Prove the statement.

Given: Vertex $B$ of angle $ABC$ lie outside the circle, chord $AD=CE$.

The angle subtended by an arc at the center is double the angle subtended by it any part of the circle.

From the given figure, the chord $DE$ subtends $\angle DOE$ at the center and $\angle DAE$ at the point $A$ on the circle.

Hence, $\angle DAE=\frac{1}{2}\angle DOE$…………$\left(1\right)$

From the given figure, the chord $AC$ subtends $\angle AOC$ at the center and $\angle AEC$ at the point $E$ on the circle.
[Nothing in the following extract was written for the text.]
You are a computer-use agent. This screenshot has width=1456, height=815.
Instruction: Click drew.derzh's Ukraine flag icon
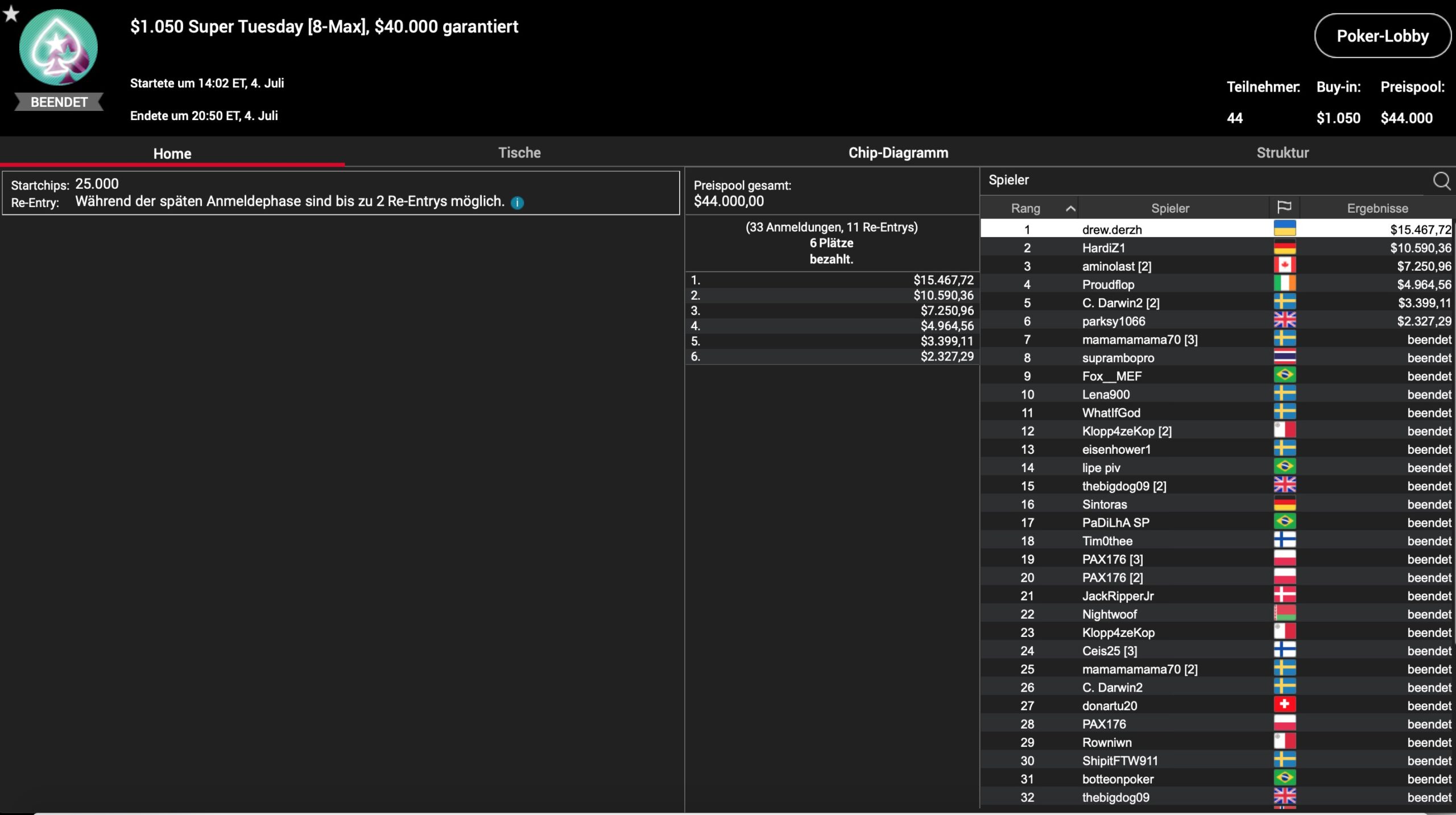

Hence, $\angle AEC=\frac{1}{2}\angle AOC$…………$\left(2\right)$

In $∆ABE,\angle DAE$ is an exterior angle

$$\begin{gathered} \angle DAE=\angle ABC+\angle AEC \\ \Rightarrow \frac{1}{2}\angle DOE=\angle ABC+\frac{1}{2}\angle AOC \\ \Rightarrow \angle ABC=\frac{1}{2}\left(\angle DOE-\angle AOC\right) \end{gathered}$$

Hence it is proved that $\angle ABC$ is equal to half the difference of the angles subtended by the chords $AC$ and$DE$ at the center.